Toute sémiosphère a besoin d’un symbole pour faire fonctionner la sémiose culturelle et pour garantir son existence même en tant que sémiosphère. Le symbole, pourrait-on dire, est la cause et l’effet d’un double devenir, à la fois opératoire et définitoire, pratique et idéologique : non seulement une partie du matériau sémiotique s’obstine à recevoir le statut de symbole, mais une partie du travail sémiotique, non contente de cette identification, se consacre à produire des définitions du statut et de l’essence du symbole lui-même. Un double mouvement de dé-finition, sans lequel le système, dit Lotman, constate sa propre incomplétude. Et peut-être même son incohérence (p. 21).

Sedda introduit une dimension, la diachronie, qui est fondamentale dans les processus de formation des symboles et que, en empruntant la terminologie anthropologique, nous pourrions appeler « symbolisation ». Dans ce contexte, la perspective lotmanienne acquiert une importance particulière en révélant le rôle intégral joué par le symbole dans la culture : « une fonction fondée non seulement sur la capacité du symbole à déclencher la reconnaissance, mais aussi à mobiliser des forces, à créer des liens, à pousser à l’affirmation de soi. » (p. 22). De par sa nature multilingue, le symbole non seulement équilibre les tendances simultanées à la dispersion et à la concentration dans la sémiosphère, mais il fusionne en lui-même le passé, le présent et le futur : le symbole possède la capacité d’« éviter que la temporalité propre d’une sémiosphère ne parte en fumée » (p. 23). D’où l’attention portée à la réactivation et à la réactualisation constantes des symboles, capables d’intégrer de nouveaux événements et personnages historiques, de nouvelles significations, de nouveaux récits, etc.

En substance, on peut considérer qu’il s’agit là d’une des propositions les plus intéressantes de l’ouvrage : une approche qui intègre l’analyse des mécanismes textuels de production et d’interprétation, et l’identification des processus qui déterminent la fonction symbolique des textes au sein de la sémiosphère. L’articulation de cette perspective avec les analyses concrètes est évidente dans chacune d’entre elles. Pour l’illustrer, il suffit d’évoquer brièvement quelques-uns de leurs objets et de leurs propositions : de la lampe Arco conçue par Achille et Pier Giacomo Castiglioni en 1962 et sa transformation en symbole du célèbre mantra du design form follows function, jusqu’au rôle de médiateur joué par le béret de Che Guevara entre le monde paysan et la sphère politique révolutionnaire, en passant par le processus d’institutionnalisation du drapeau européen et la définition des contenus qui lui seraient attribués ; par la mise en lumière du processus qui a fait des Beatles le symbole mondial d’une époque, les années 1960, où la Grande-Bretagne est devenue une référence culturelle en matière de musique et de culture pop ; par l’étude des processus culturels d’appropriation et de rejet de la croix et de la manière dont elle construit l’identité de la communauté chrétienne, et par la réflexion sur le processus de symbolisation qui a fait de la célèbre photo de la main de Maradona lors de la demi-finale contre l’Angleterre un symbole de l’« argentinité ».

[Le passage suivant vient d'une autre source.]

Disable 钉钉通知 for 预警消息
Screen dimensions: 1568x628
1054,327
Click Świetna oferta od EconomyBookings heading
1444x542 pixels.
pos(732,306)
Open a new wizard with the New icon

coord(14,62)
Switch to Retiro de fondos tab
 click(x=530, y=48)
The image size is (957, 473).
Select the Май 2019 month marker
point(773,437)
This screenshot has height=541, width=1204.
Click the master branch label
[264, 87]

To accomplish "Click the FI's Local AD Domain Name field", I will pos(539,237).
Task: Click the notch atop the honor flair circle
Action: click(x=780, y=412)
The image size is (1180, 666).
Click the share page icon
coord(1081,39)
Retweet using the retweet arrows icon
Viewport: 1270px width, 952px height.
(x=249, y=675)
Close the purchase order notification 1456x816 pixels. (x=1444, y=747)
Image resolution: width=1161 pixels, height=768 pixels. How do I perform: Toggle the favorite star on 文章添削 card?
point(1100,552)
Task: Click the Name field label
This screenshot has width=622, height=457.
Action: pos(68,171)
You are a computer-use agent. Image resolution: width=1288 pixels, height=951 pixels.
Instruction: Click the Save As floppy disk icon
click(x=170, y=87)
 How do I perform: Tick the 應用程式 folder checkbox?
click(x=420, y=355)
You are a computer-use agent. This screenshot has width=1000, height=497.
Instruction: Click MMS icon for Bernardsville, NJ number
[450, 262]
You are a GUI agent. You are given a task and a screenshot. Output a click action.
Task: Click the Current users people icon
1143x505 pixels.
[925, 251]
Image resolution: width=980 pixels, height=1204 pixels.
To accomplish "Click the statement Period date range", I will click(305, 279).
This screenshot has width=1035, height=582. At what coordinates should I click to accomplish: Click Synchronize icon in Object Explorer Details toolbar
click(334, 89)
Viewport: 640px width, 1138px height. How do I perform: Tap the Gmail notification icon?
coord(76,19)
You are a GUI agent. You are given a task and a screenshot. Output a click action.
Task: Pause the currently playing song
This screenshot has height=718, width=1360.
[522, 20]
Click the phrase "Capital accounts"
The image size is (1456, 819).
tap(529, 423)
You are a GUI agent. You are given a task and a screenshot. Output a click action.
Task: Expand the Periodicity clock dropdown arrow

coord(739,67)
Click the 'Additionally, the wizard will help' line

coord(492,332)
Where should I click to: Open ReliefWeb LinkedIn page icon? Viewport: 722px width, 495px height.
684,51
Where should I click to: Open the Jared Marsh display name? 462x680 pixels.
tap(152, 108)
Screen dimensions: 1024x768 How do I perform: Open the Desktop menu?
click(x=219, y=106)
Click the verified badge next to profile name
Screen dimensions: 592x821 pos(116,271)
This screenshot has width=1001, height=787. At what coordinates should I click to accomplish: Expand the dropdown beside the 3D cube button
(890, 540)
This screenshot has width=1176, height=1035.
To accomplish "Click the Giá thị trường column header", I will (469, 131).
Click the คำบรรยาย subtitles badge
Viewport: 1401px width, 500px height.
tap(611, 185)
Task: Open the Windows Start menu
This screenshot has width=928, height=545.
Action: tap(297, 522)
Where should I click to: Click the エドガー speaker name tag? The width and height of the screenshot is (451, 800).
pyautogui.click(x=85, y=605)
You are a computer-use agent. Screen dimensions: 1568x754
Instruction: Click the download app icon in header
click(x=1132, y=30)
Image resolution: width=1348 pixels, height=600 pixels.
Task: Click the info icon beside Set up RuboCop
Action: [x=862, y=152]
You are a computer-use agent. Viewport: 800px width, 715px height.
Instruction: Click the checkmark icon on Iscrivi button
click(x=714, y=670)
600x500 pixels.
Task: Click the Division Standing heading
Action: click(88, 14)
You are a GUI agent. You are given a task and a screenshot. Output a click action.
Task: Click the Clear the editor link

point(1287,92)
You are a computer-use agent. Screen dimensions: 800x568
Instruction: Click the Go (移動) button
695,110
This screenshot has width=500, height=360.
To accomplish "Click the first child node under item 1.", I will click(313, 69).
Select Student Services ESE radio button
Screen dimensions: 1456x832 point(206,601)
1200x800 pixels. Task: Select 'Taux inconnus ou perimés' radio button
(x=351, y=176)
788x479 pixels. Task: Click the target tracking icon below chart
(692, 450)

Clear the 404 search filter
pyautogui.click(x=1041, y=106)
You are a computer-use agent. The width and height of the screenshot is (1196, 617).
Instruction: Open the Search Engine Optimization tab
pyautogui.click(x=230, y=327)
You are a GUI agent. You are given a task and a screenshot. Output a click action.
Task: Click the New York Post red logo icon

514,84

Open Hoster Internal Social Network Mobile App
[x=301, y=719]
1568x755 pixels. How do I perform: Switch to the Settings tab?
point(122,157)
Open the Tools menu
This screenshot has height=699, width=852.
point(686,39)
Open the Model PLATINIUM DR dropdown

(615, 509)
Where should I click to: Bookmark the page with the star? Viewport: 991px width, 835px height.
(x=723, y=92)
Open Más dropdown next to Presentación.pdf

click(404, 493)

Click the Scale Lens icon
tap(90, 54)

Les travaux dirigés par Mangano et Sedda non seulement sont pertinents pour comprendre ces processus, mais ils ouvrent en outre un vaste champ de débat. Les auteurs soutiennent de manière convaincante que la contemporanéité est marquée par une inflation et une surproduction de symboles. Dans son article introductif, Sedda établit un parallèle suggestif entre notre culture actuelle et la culture médiévale, où, selon les analyses de Lotman, Gurevič et Pastoureau, tout est symbole. Mais peut-être que, plutôt qu’une simple prolifération d’objets symboliques, ce à quoi nous assistons aujourd’hui est la généralisation d’une sémiose majoritairement orientée vers le « mode symbolique ». Eco, pour sa part, différencie le mode allégorique du mode symbolique, en soulignant la plus grande rigidité du premier par rapport au fonctionnement plus subtil et complexe du second, caractérisé par une ratio difficilis. La question se pose de savoir si le mode symbolique a acquis une prééminence à notre époque, ce qui nécessiterait une modification partielle de l’approche proposée dans Simboli d’oggi : des objets à valeur symbolique aux modes d’interprétation.